▶ [WHAT TO DO] Show each line of the rows below that contains the string "resolution". Treat uppercase and lowercase as different.

▶ [DATASET RECORDS]
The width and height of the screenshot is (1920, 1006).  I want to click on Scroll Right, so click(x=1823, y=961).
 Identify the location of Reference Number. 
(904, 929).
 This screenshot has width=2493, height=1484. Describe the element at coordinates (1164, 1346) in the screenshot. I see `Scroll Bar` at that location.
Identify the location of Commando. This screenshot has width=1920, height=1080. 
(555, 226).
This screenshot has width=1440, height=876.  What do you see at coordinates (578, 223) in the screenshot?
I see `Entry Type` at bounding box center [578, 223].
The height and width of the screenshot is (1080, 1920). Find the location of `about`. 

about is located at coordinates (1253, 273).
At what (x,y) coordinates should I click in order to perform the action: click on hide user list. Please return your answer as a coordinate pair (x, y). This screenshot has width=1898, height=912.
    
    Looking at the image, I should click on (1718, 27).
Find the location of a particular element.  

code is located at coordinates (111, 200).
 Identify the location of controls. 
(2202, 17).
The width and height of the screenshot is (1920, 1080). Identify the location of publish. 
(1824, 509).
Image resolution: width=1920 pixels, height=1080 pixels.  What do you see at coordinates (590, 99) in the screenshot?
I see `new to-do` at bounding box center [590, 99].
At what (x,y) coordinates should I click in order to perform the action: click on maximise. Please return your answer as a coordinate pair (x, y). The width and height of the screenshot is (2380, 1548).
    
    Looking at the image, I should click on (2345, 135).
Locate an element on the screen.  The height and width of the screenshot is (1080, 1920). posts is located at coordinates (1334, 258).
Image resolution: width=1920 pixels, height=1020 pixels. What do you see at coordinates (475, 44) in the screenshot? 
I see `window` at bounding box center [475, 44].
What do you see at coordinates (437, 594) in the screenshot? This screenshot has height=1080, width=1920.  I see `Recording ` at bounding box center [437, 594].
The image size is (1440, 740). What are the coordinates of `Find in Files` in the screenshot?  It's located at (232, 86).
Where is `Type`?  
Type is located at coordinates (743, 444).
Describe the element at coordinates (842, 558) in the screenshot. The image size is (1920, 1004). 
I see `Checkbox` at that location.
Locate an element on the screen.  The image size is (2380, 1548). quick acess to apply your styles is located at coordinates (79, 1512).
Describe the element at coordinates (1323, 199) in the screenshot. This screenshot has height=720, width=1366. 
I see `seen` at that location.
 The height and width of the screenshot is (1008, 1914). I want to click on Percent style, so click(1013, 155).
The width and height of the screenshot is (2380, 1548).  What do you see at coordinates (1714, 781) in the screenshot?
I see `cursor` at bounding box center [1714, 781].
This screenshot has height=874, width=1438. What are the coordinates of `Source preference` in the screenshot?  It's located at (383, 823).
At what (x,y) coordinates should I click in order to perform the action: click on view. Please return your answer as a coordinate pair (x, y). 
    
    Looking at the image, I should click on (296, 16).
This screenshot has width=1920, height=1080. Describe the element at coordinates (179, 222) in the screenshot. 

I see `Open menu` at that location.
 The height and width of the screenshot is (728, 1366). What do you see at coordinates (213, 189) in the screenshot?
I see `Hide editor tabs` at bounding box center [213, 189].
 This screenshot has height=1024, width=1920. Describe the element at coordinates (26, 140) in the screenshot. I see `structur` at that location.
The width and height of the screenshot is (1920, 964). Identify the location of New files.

▶ [SOLUTION TO THIS TASK]
Image resolution: width=1920 pixels, height=1080 pixels.  What do you see at coordinates (590, 99) in the screenshot?
Image resolution: width=1920 pixels, height=1020 pixels. What do you see at coordinates (475, 44) in the screenshot? 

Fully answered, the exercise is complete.